Despite this, large chains have been reporting steadily declining sales. Falling fast food sales and major chains seeing declines have even led some to suggest the industry is a sign of the broader economy. Executives at these companies even blamed the election for their declining sales.
This logically doesn't seem to square. If Americans are devoting an ever-growing percentage of their spending to restaurants, why are all of the industry giants seeing such sluggish business?
See the restaurant chains open on Christmas Eve this year:
Now this may mean that nominal sales are sliding, but it also indicates another change: people are choosing smaller restaurants when they eat out.
Essentially, the spending on eating out is increasing but industry measures of larger restaurants are missing out on the growth of local bars and eateries. Colloquially, this would match the "eat local" trend that seems to have grown into almost a cliche, but at least in this case there is some data to back up it up.
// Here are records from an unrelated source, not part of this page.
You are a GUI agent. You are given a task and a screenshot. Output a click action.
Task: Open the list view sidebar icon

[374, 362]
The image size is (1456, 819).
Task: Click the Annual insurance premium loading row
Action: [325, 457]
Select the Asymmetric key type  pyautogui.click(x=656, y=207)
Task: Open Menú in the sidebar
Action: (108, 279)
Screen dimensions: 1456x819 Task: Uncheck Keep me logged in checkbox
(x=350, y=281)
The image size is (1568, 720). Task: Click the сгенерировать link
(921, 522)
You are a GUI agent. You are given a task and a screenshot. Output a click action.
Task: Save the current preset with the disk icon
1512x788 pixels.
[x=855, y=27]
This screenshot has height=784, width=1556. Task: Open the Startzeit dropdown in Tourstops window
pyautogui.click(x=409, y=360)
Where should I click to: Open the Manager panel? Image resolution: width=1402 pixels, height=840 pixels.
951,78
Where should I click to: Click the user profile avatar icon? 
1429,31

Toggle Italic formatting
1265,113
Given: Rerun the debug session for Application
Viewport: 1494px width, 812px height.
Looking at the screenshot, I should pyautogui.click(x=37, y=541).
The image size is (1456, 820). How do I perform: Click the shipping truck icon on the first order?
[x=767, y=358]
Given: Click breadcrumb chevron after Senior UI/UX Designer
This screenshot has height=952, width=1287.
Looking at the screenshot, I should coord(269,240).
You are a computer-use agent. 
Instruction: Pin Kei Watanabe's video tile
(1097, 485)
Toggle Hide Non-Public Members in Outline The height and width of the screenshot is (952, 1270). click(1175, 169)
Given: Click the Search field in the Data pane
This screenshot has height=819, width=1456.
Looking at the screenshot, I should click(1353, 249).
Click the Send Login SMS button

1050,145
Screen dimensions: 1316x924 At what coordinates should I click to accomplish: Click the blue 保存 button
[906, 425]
As we noted before, Bank of America credit card customer data also indicated that Americans are choosing smaller, local restaurants over the largest chain brands when they eat out.
While its unclear the reason why, part of the shift may be due to the fact that smaller restaurants can adjust their prices easier when ingredient prices drop. Right now the cost of food at home — basically groceries — is actually declining, while food away from home — restaurants and bars — is increasing. This has been cited as a reason by industry insiders for the fall in sales.
It may also indicate why more people could be choosing smaller, local restaurants. Instead of protecting and growing margins like a large restaurant, smaller stores can fluctuate prices as their inputs get cheaper to attract more customers and protect sales.
Whatever the reason, it appears Americans are eating out but choosing the local corner diner over the massive chain at the mall.